» Task to carry out:
Tally the lines below that hold the string "target", and give only the tally.

» Source material:
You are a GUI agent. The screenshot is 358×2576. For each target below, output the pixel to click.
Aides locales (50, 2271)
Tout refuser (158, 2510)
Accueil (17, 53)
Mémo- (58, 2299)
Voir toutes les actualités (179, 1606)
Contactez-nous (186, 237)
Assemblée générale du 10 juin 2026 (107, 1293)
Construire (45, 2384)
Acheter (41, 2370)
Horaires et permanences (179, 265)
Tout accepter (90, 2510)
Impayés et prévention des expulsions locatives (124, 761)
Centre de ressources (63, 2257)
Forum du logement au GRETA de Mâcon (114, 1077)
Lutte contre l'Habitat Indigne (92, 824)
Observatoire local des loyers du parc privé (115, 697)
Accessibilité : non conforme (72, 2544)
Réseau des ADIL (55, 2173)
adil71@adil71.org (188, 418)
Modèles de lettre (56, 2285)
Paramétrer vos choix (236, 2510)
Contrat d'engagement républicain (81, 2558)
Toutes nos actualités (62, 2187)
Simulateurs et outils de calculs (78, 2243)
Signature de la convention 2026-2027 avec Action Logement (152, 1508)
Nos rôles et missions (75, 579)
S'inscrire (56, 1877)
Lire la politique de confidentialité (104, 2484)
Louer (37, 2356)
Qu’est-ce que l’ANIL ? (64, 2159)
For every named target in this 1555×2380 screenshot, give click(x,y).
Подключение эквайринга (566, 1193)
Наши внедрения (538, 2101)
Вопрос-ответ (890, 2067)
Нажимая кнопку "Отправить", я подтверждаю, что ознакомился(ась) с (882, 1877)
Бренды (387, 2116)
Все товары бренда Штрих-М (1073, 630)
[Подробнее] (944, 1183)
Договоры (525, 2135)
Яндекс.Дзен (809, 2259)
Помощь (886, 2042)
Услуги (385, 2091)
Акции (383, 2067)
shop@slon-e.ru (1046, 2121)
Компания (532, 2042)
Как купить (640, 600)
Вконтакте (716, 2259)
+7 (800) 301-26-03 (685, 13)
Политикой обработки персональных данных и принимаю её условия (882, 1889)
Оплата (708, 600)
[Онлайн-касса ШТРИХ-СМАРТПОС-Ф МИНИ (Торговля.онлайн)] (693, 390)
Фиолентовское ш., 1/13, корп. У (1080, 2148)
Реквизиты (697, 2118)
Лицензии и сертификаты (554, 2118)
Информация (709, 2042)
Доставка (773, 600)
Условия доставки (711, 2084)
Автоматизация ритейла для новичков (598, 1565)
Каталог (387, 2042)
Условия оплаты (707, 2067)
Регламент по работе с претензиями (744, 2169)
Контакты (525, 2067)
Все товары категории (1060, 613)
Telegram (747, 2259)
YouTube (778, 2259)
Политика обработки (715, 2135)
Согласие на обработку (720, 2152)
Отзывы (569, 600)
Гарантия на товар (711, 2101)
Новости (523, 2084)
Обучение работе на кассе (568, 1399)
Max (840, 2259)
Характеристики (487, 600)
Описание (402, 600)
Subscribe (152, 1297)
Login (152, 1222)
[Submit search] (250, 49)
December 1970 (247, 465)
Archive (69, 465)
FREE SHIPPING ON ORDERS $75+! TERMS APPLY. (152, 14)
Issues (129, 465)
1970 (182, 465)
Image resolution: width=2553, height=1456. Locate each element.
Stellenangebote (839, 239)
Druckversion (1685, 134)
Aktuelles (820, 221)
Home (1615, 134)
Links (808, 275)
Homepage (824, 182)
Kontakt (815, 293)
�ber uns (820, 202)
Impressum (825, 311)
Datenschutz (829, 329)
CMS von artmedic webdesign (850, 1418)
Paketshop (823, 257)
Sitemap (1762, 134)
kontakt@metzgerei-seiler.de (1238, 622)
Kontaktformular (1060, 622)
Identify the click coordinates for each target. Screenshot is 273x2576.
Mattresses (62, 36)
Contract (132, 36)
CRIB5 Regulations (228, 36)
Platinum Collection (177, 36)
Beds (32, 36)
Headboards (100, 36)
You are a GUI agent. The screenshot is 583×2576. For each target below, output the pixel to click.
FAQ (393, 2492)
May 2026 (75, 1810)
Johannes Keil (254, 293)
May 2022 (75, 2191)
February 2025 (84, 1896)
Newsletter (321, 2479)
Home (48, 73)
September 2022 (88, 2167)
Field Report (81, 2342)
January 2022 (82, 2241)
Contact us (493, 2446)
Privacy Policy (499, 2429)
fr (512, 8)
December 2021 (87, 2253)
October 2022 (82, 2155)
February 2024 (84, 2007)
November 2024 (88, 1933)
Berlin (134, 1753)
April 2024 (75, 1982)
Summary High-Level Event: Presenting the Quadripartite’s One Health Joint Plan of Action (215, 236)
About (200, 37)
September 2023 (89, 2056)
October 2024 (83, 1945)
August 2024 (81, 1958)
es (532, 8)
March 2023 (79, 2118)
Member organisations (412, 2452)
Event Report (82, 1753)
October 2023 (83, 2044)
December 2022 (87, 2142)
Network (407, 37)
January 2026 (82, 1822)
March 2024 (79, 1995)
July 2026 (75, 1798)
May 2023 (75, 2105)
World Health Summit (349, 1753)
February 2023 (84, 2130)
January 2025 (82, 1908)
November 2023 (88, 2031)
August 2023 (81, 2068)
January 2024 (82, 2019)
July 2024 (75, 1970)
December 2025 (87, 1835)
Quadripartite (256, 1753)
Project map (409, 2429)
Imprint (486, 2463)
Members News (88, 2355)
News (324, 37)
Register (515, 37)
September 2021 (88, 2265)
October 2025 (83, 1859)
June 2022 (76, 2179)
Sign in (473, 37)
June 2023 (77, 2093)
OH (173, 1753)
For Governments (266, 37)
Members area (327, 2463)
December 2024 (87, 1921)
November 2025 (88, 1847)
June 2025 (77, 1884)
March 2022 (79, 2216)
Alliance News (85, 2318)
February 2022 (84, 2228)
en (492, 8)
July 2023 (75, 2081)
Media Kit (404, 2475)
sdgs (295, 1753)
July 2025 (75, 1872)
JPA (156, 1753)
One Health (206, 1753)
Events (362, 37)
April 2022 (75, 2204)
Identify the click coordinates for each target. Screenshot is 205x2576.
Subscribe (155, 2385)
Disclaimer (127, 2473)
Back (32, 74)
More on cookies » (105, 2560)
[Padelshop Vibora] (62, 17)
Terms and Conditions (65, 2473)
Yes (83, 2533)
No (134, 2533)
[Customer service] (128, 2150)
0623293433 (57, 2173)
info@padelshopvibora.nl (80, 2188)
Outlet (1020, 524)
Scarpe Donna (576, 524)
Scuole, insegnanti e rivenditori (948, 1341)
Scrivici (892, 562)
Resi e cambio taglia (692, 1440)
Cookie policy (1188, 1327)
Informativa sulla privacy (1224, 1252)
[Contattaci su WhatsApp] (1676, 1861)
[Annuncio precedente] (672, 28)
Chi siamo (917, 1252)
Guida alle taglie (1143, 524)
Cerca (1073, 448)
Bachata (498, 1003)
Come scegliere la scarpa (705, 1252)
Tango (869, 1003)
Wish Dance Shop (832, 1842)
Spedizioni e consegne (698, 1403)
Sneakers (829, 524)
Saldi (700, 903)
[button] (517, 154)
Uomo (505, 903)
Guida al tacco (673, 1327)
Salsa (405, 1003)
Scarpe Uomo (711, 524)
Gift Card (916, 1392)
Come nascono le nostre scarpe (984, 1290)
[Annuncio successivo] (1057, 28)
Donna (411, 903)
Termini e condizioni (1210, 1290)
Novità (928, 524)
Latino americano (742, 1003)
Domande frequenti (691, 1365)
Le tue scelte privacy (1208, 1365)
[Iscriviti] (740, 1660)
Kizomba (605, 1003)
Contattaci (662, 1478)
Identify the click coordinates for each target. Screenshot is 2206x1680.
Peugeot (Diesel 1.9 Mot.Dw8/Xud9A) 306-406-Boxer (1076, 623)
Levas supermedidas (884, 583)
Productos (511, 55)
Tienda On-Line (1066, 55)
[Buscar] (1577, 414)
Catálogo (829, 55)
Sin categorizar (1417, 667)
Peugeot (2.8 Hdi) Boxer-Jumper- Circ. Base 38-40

» Written solution:
6